What you give back should match the records word for word.

Stored records
****************
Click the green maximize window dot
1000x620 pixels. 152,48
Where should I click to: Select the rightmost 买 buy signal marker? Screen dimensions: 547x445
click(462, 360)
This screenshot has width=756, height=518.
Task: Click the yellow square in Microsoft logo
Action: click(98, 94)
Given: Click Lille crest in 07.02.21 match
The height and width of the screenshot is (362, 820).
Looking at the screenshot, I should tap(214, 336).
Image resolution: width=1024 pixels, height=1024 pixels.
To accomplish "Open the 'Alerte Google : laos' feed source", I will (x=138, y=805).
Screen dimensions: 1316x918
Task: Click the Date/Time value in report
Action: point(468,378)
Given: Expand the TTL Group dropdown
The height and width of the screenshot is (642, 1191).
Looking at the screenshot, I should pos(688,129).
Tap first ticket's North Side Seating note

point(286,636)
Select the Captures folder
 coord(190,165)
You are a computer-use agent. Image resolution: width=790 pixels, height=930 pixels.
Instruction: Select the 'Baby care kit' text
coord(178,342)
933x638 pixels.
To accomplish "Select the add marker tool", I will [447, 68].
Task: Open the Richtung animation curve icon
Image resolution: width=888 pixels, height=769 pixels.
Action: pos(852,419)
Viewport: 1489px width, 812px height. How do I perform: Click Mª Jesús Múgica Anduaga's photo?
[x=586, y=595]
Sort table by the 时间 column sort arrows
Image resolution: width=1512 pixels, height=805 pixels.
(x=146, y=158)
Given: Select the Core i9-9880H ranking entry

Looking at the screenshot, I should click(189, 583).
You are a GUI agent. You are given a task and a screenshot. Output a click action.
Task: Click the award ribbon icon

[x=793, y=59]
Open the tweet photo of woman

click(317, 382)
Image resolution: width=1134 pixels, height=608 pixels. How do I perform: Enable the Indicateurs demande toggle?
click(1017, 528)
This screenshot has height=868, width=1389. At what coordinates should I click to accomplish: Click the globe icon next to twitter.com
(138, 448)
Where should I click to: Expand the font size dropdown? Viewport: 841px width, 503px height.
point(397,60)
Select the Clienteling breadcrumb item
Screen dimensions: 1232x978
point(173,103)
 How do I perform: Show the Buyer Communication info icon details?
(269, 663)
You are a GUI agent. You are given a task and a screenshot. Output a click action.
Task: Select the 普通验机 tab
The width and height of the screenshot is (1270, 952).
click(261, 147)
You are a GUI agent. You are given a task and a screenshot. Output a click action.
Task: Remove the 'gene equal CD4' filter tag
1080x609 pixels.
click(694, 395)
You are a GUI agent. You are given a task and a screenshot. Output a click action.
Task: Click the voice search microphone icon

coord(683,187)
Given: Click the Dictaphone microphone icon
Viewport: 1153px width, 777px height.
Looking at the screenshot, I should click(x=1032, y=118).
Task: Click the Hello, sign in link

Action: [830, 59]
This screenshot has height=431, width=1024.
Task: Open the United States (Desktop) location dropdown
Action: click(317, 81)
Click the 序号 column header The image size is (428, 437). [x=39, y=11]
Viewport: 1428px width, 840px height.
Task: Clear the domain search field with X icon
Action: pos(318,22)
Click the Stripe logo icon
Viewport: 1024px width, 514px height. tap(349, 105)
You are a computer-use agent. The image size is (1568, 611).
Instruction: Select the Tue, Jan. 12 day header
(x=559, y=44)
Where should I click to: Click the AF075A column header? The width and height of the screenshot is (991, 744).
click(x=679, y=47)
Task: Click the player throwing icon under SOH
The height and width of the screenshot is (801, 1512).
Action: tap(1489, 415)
****************
## Written solution
Click the green maximize window dot
1000x620 pixels. 152,48
Where should I click to: Select the rightmost 买 buy signal marker? Screen dimensions: 547x445
click(462, 360)
This screenshot has width=756, height=518.
Task: Click the yellow square in Microsoft logo
Action: click(98, 94)
Given: Click Lille crest in 07.02.21 match
The height and width of the screenshot is (362, 820).
Looking at the screenshot, I should tap(214, 336).
Image resolution: width=1024 pixels, height=1024 pixels.
To accomplish "Open the 'Alerte Google : laos' feed source", I will (x=138, y=805).
Screen dimensions: 1316x918
Task: Click the Date/Time value in report
Action: point(468,378)
Given: Expand the TTL Group dropdown
The height and width of the screenshot is (642, 1191).
Looking at the screenshot, I should pos(688,129).
Tap first ticket's North Side Seating note

point(286,636)
Select the Captures folder
 coord(190,165)
You are a computer-use agent. Image resolution: width=790 pixels, height=930 pixels.
Instruction: Select the 'Baby care kit' text
coord(178,342)
933x638 pixels.
To accomplish "Select the add marker tool", I will [447, 68].
Task: Open the Richtung animation curve icon
Image resolution: width=888 pixels, height=769 pixels.
Action: pos(852,419)
Viewport: 1489px width, 812px height. How do I perform: Click Mª Jesús Múgica Anduaga's photo?
[x=586, y=595]
Sort table by the 时间 column sort arrows
Image resolution: width=1512 pixels, height=805 pixels.
(x=146, y=158)
Given: Select the Core i9-9880H ranking entry

Looking at the screenshot, I should click(189, 583).
You are a GUI agent. You are given a task and a screenshot. Output a click action.
Task: Click the award ribbon icon

[x=793, y=59]
Open the tweet photo of woman

click(317, 382)
Image resolution: width=1134 pixels, height=608 pixels. How do I perform: Enable the Indicateurs demande toggle?
click(1017, 528)
This screenshot has height=868, width=1389. At what coordinates should I click to accomplish: Click the globe icon next to twitter.com
(138, 448)
Where should I click to: Expand the font size dropdown? Viewport: 841px width, 503px height.
point(397,60)
Select the Clienteling breadcrumb item
Screen dimensions: 1232x978
point(173,103)
 How do I perform: Show the Buyer Communication info icon details?
(269, 663)
You are a GUI agent. You are given a task and a screenshot. Output a click action.
Task: Select the 普通验机 tab
The width and height of the screenshot is (1270, 952).
click(261, 147)
You are a GUI agent. You are given a task and a screenshot. Output a click action.
Task: Remove the 'gene equal CD4' filter tag
1080x609 pixels.
click(694, 395)
You are a GUI agent. You are given a task and a screenshot. Output a click action.
Task: Click the voice search microphone icon

coord(683,187)
Given: Click the Dictaphone microphone icon
Viewport: 1153px width, 777px height.
Looking at the screenshot, I should click(x=1032, y=118).
Task: Click the Hello, sign in link

Action: [830, 59]
This screenshot has height=431, width=1024.
Task: Open the United States (Desktop) location dropdown
Action: click(317, 81)
Click the 序号 column header The image size is (428, 437). [x=39, y=11]
Viewport: 1428px width, 840px height.
Task: Clear the domain search field with X icon
Action: pos(318,22)
Click the Stripe logo icon
Viewport: 1024px width, 514px height. tap(349, 105)
You are a computer-use agent. The image size is (1568, 611).
Instruction: Select the Tue, Jan. 12 day header
(x=559, y=44)
Where should I click to: Click the AF075A column header? The width and height of the screenshot is (991, 744).
click(x=679, y=47)
Task: Click the player throwing icon under SOH
The height and width of the screenshot is (801, 1512).
Action: tap(1489, 415)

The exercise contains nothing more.